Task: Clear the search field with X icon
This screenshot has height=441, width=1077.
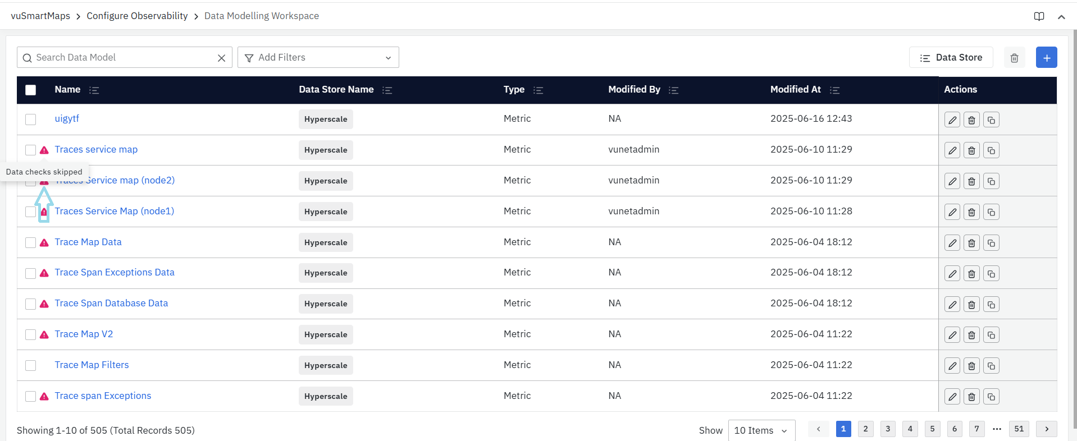Action: click(221, 58)
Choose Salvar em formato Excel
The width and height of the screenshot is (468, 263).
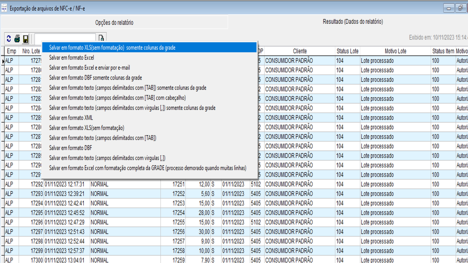coord(72,58)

What needs to be done » Type the entries above out again exactly, with no pictures.

Written reply »
Task: Clear the search field with X icon
This screenshot has height=441, width=1077.
Action: click(221, 58)
Choose Salvar em formato Excel
The width and height of the screenshot is (468, 263).
coord(72,58)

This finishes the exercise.